It seems to me that reverting to the rights of kings is not progress. Not matter what you call “king” or “rights” the sentence means the same thing. So if we substitute “king” for “proletariat” or “society” the intrinsic attribute are the same. The terms represent one person (in actuality) they allege a group but in fact only mean the person who represents the group. The Term “rights” can be replaced with “the needs of society” sustainability” or whatever catchphrase you want. The intrinsic attributes of the verb are the same. That the individual has no real rights not given him by his government.
Man in English is Man. Man in French is Homme. The two words sound different but mean the same thing. To say, that Man with red hair, is no different than to say, Set Homme avec cheveux rouge, though it may sound different. But a non francophone could be convinced it means anything. He knows no better.
The rights of kings goes back before biblical times. The Pharaoh rested his orders to have pyramids built for him on the rights of kings. The philosophy is paramount to a King’s right to war with his neighbors. Kill anyone under his reign at his whim. Seize anything he so chooses from anyone under his authority and enact any law the sovereign sees fit.
It can be argued that one of the first shots over the bow of the rights of kings, (since Roman times), came with Machiavelli’s Discourses On Livy. In which even the apologizer for the Borgas claims the best form of government is a stable republic. Harkening back to the Republican days of Rome. As another political philosopher once said, When Rome was one way [a republic] she suffered a continual line of victories and expansion. When she went the other way she suffered nothing but a long series of defeats and contraction. The name of king had been replaced with the title “Caesar,” and the Roman people pretended he wasn’t a king, like Tarquinius Superbus. Despite the fact that almost every “Caesar” was the equal of Tarquinius Superbus in villainy.
Even Saint Thomas Aquinas cleverly chastised kings when he said, “Now, as has been shown above, Monarchy, is the best government. If, Therefore, “it is the contrary of the best that is the worst,” it follows that tyranny is the worst kind of government.”

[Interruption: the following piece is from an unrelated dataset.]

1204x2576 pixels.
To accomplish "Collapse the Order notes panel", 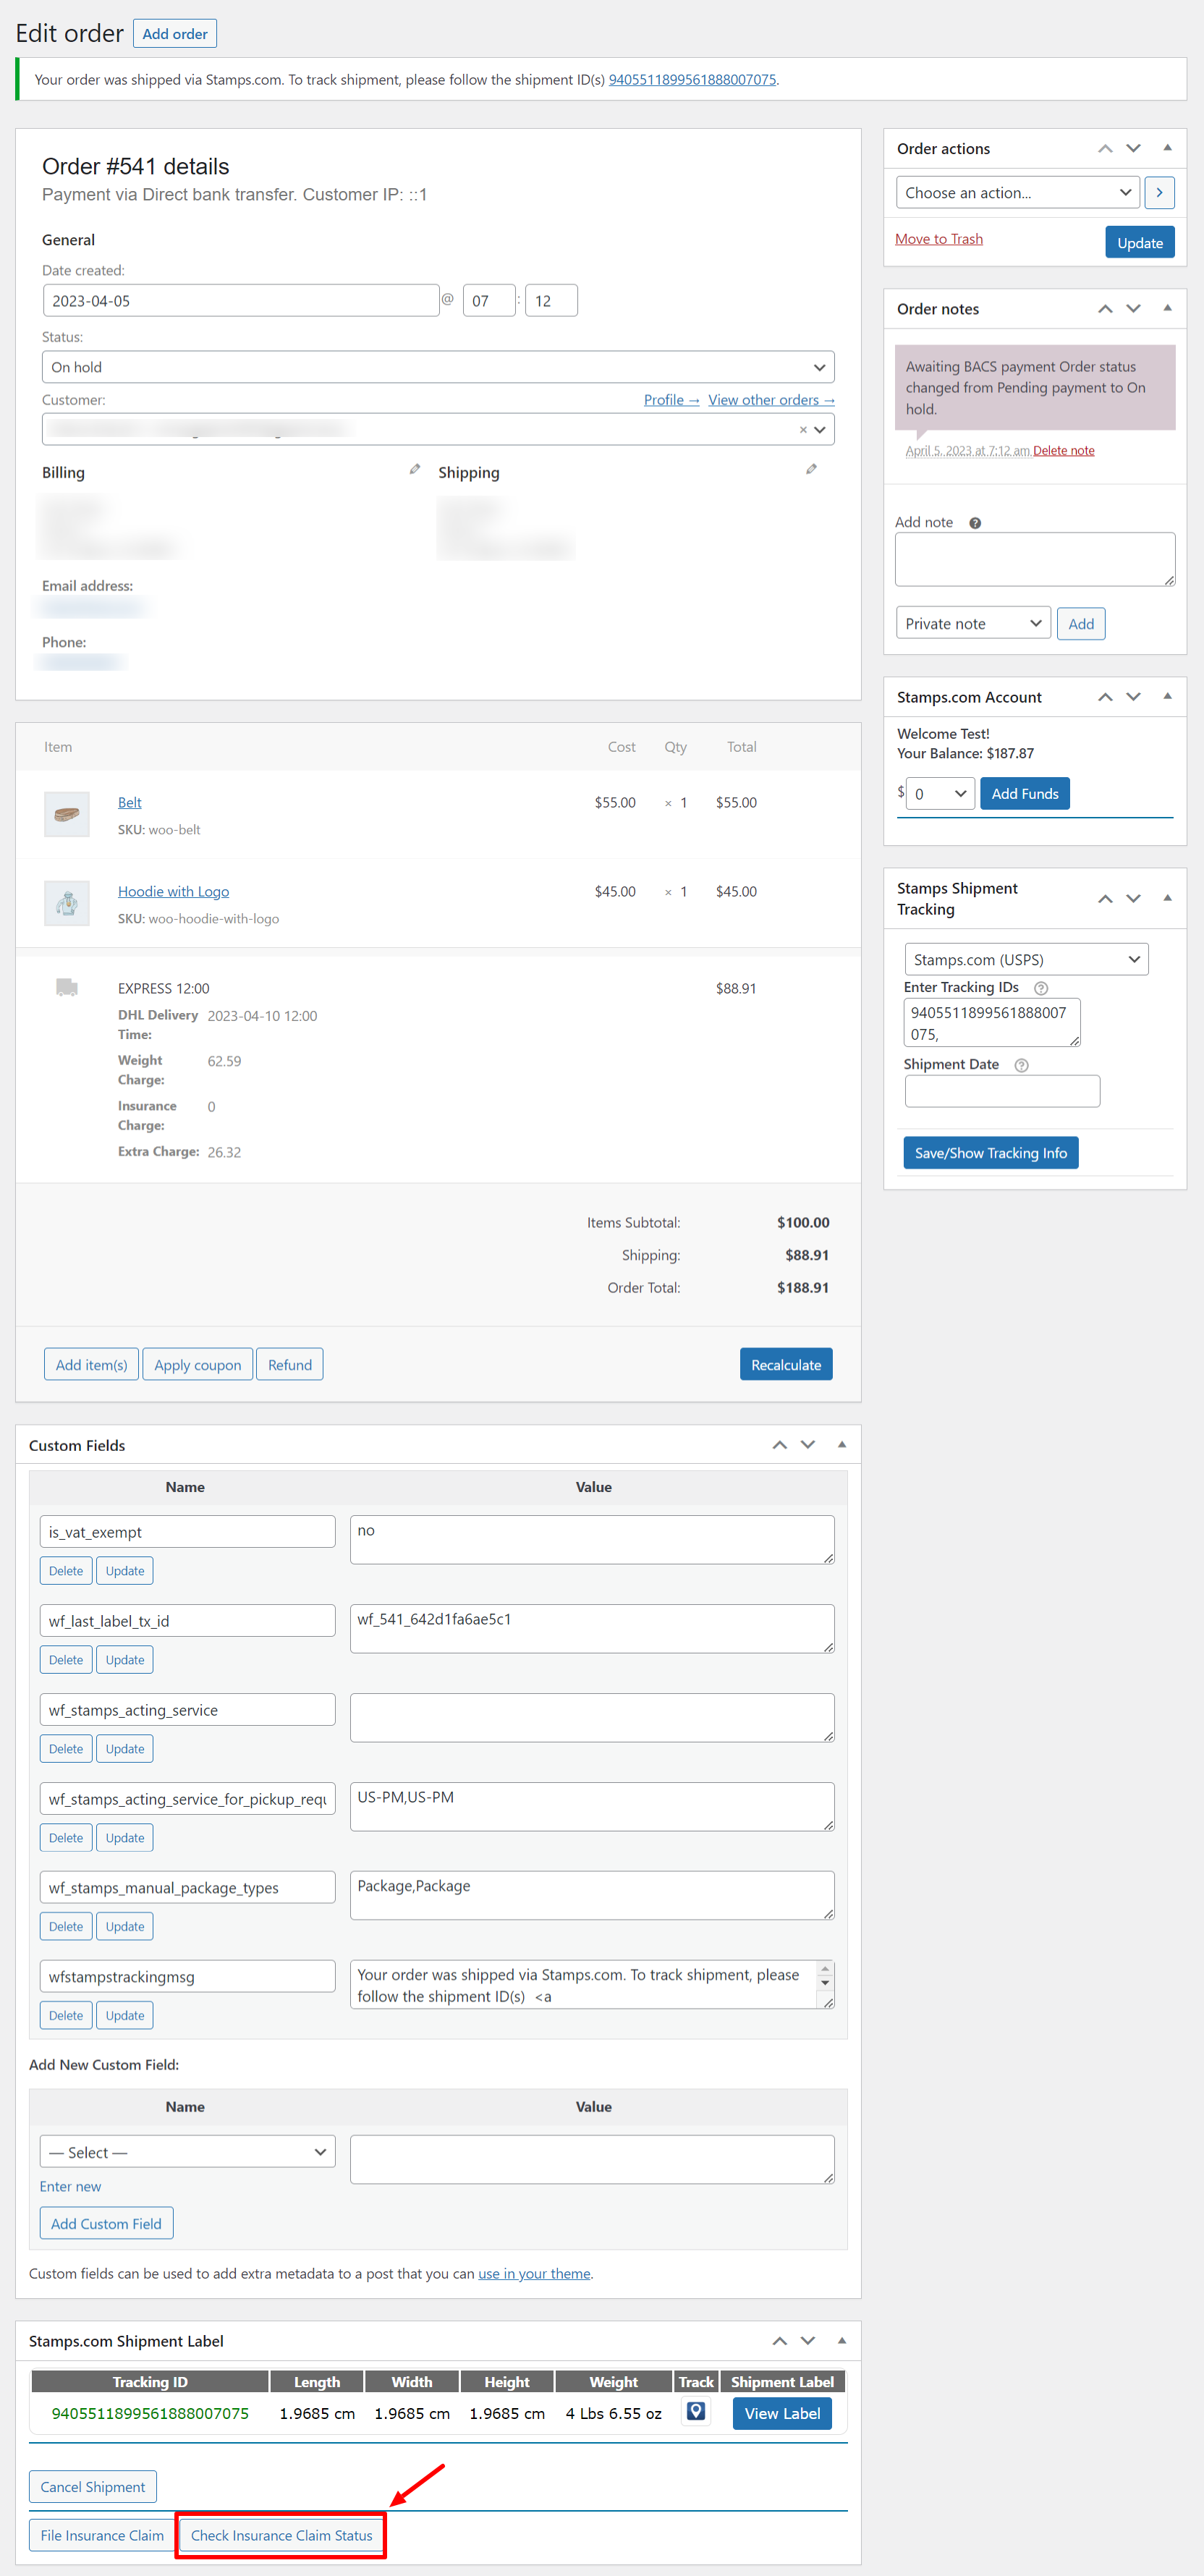I will pos(1167,308).
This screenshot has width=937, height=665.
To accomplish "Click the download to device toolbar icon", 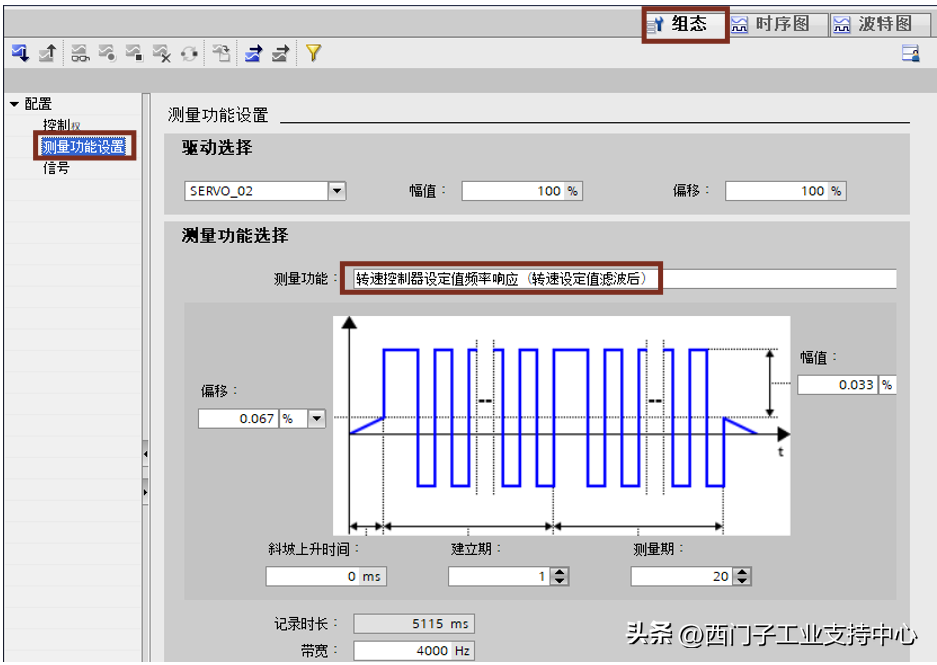I will [x=19, y=54].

The Renaissance furtively questioned the rights of kings. But if the Renaissance questioned the Reformation put the rights of kings on trial. Luther wrote “The Law is not given for the Righteous but the unrighteous.” He argued that the righteous would act morally because it is in their nature. But the unrighteous wouldn’t even follow the law. So law is an expedient to try to hold some of the unrighteous to some level of moral behavior. Another Luther quote is, “If a Prince is not wiser than his jurists, and does not know more than is in the Law books, He will surely rule according to the saying in proverbs xxviii “A Prince that wanteth understanding will oppress many with injustice.”.” In doing so, actually questioning if God put the King on the throne, to rule as he wished.
The philosophical foundation to overturning the rights of kings really got moving under the philosophy of the right of resistance. Which was met with “Sovereignty and the Divine Right.” In which the specter of chaos or worse Ares, as the arbiter of human machinations if the King’s sovereignty was threatened, was raised. Hobbes and Spinoza worked the argument into the purely secular. This philosophy combined with the right of resistance set up the philosophical underpinnings of Constitutionalism.
The Enlightenment was all about overturning the “rights of Kings,” in all it’s manifestations. Constitutionalism was to hold government to some standard. One that all people under it’s sovereignty can know and understand. And that, if government acted extra constitutionally, the people would have the right to rise up and restore constitutional government.
To say, Stalin, Mao, Hitler and Fidel weren’t Kings (Tyrants, dictators, representatives of the people, big brothers, even Demigods) is to deny reality, regardless of the word used to describe them.
But today, we have people who call themselves “Progressive,” and resolutely believe they are progressive. They hold at the center of their political Philosophy that the interests of society (the king) trump the interests of the individual. That Societal interests lie in more benign and enlightened government control (King‘s Sovereignty). That the problems we suffer in society can be solved by government’s sustained and focused intervention. That, lack of sufficient revenues, is the biggest problems government has. Some believe that sustainability should be our paramount goal… in everything. That if we have to break some eggs to achieve sustainability… oh well. They believe that the rights of society supersedes the rights of the individual.
So I ask you… How does the philosophy of the Progressive movement differ substantially, except in rhetoric, from the rights of Kings?